Il gestore del motore di ricerca aveva accolto solo in parte la richiesta, rimuovendo solo alcuni degli URL segnalati. A quel punto, il soggetto ricorreva al Tribunale di Roma lamentando la violazione del suo diritto all’oblio e chiedendo il risarcimento del danno. Solo dopo la notifica del ricorso al gestore del motore di ricerca, quest’ultimo provvedeva a rimuovere tutti gli URL contestati dal ricorrente (sostenendo di non averli immediatamente rimossi per una svista).

Il Tribunale di Roma, investito della questione, riteneva cessata materia del contendere e, da un lato accertava la violazione del diritto all’oblio del ricorrente ma, dall’altro lato, negava il risarcimento del danno, in quanto il ricorrente non avrebbe “offerto la prova in ordine alla sussistenza di esso”.

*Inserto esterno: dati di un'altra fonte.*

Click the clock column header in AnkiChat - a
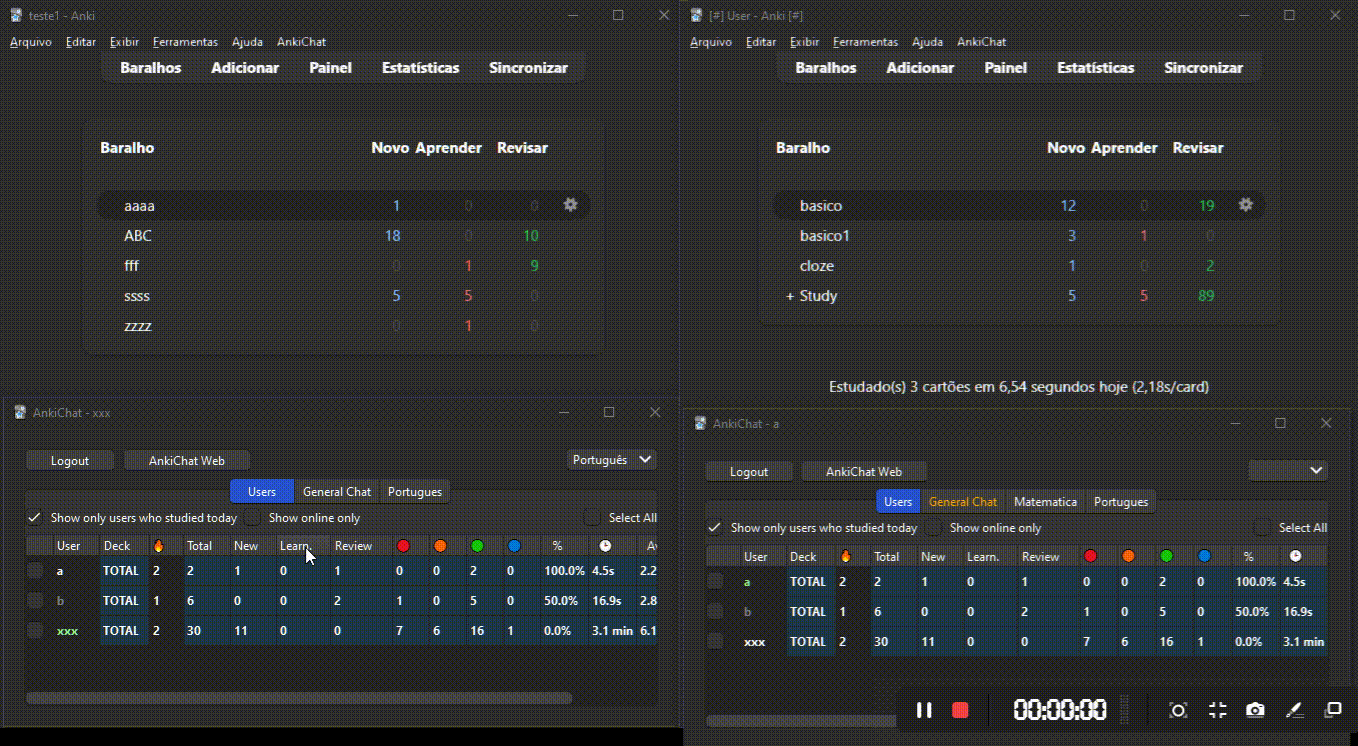This screenshot has width=1358, height=746. pos(1296,556)
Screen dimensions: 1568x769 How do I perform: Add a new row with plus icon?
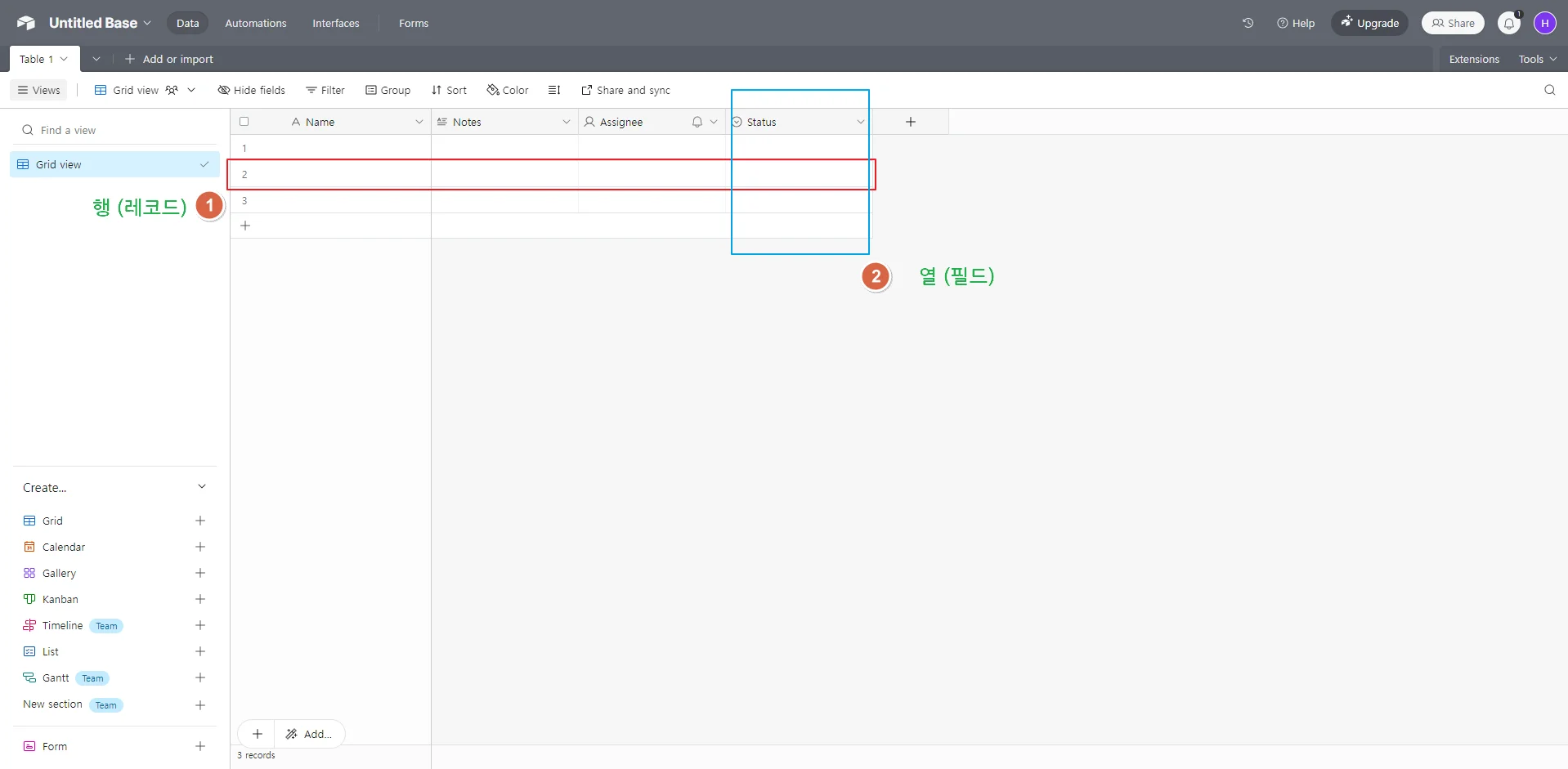click(245, 226)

L’interessato ha quindi proposto ricorso per Cassazione, ritenendo che la motivazione resa dal primo giudice fosse contraddittoria perché, pur avendo affermato che il gestore avesse violato il suo diritto all’oblio, aveva negato il risarcimento omettendo di valutare le conseguenze della diffusione di una notizia ormai superata dal giudizio di assoluzione.

La decisione della Corte di Cassazione

La Corte di legittimità ha accolto le ragioni del ricorrente sostenendo che la motivazione resa dal primo giudice fosse “una mera frase di stile”, effettivamente in contraddizione con l’accertata violazione del diritto all’oblio.

La Corte ha ricordato altresì che, in questi casi, il giudice ha l’obbligo di:

esaminare il fatto così come esposto ed accertato (ovvero anche tramite il principio di non contestazione), nonché di esaminare le allegazioni sui i contenuti di questi articoli, per verificare se la tardiva deindicizzazione avesse effettivamente idoneità a causare un pregiudizio, esponendo al pubblico dati e informazioni personali non più di interesse così ledendo anche la reputazione della persona e il diritto alla riservatezza senza alcun interesse pubblico rilevante”.

La Corte ha quindi cassato la sentenza impugnata, precisando che nell’ambito delle proprie valutazioni, anche a fini risarcitori, il giudice può “fare ricorso alle presunzioni semplici considerando la diffusione della notizia, la correttezza delle informazioni in essa riportate e la posizione sociale del soggetto”.